Analysing the film's soundtrack, Chris Longo and Nick Harley of Den of Geek wrote "Boyhood’s soundtrack–though lacking the enigmatic fullness of a Hans Zimmer score–is as essential to moving the film’s plot along as any absentee father or degree-waving mother or grateful former yard worker." Longo said that "Yellow" by Coldplay was taken in the context of Olivia's perspective, as a mother's love for his child, while "1901" by Phoenix "is about love not being bound by the physical nature of the relationship. Love has to exist as you do, it has to change as you do, or it won’t survive". Referencing the hit songs "One (Blake’s Got a New Face)" (Vampire Weekend), "Anthem Part Two" (Blink-182) and the Britney Spears single "Oops!... I Did It Again", Harley mentioned that "watching the film triggers similar memories and becomes a deeply nostalgic experience, with the soundtrack especially feeding into that. The songs chosen are great signifiers of what music mattered most at that place and time, making it a perfect snapshot of the first decade of the 21st century."

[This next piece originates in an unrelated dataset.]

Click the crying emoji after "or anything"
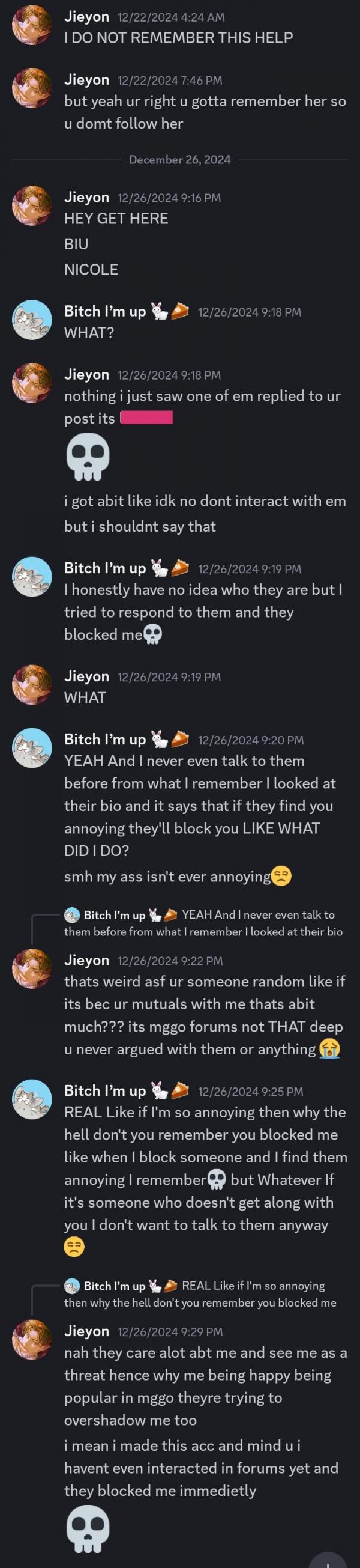This screenshot has width=360, height=1568. click(329, 1049)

== Awards and nominations ==
Three of the original songs, "Split the Difference", "Ryan's Song" and "Summer Noon" were shortlisted for the Best Original Song category at the 87th Academy Awards, but were not selected. "Split the Difference" later received a nomination in the same category at the 19th Satellite Awards, but lost to "We Will Not Go" from Virunga (2015). At the 2014 St. Louis Gateway Film Critics Association Awards, the soundtrack received a nomination for Best Soundtrack, which was lost to Guardians of the Galaxy (2014).

== Additional music ==

- "Anthem Part Two" – Blink-182
- "Try Again" – Aaliyah
- "Oops I Did It Again" – Lorelei Linklater
- "Soak Up the Sun" – Sheryl Crow
- "Whomping Willow and The Snowball Fight" – John Williams; from Harry Potter and The Prisoner of Azkaban (2004)
- "My Good Gal" – Old Crow Medicine Show
- "Rock And Roll (Part 2)" – Gary Glitter
- "Split the Difference" – Ethan Hawke and Charlie Sexton
- "Freaks! Freaks!" – Pigeon John
- "I Held Onto My Pride and Let Her Go" – Dale Watson
- "Crank That (Soulja Boy)" – Soulja Boy
- "We’re All In This Together" – Cassidy Johnson
- "L.A. Freeway" – Ethan Hawke
- "1901" – Phoenix
- "LoveGame" – Lady Gaga
- "Desencabulada" – Luísa Maita
- "Lero Lero" – Luísa Maita
- "Let It Die" – Foo Fighters
- "Sous le Soleil" – Major Boys ft. Aurélia
- "Wish You Were Here" – Savannah Welch
- "Radioactive" – Kings Of Leon
- "Sunshine Day" – Osibisa
- "Telephone" – Lady Gaga
- "Happy Birthday to You"
- "Ryan’s Song" – Ethan Hawke, Ellar Coltrane, Lorelei Linklater and Jennifer Tooley
- "Notre Dame Victory March"
- "Pout" – David Clark and Sam Dillon
- "Helena Beat" – Foster the People
- "Suburban War" – Arcade Fire
- "Gobbelins" – Bruce Salmon and Wayne Sutton
- "Old Black Crow" – Austin Steamers
- "Trojans" – Atlas Genius
- "Não Acorde o Neném" – Moreno Veloso
- "Em Todo Lugar Voz Boa" – Moreno Veloso
- "Que Mala" – Freddy Fender
- "Coisa Boa" – Moreno Veloso
- "The Dog Song" – Charlie Sexton

== Chart performance ==

| Chart (2018) | Peak position |
|---|---|
| Belgian Albums (Ultratop Flanders) | 171 |
| UK Soundtrack Albums (OCC) | 43 |
| US Billboard 200 | 53 |
| US Soundtrack Albums (Billboard) | 16 |

== Legacy and influence ==

A compilation album of solo materials recorded by members of the British rock group The Beatles, titled The Black Album was compiled by Ethan Hawke to give to his daughter Maya on her 13th birthday on July 8, 2011, that consisted of 51 songs from the Beatles' members following their breakup in 1970. This was incorporated into Boyhood in scenes shot later that year, with Hawke's character Mason Sr. giving it to his son as a birthday present. The track list of the album was unveiled on July 21, 2014.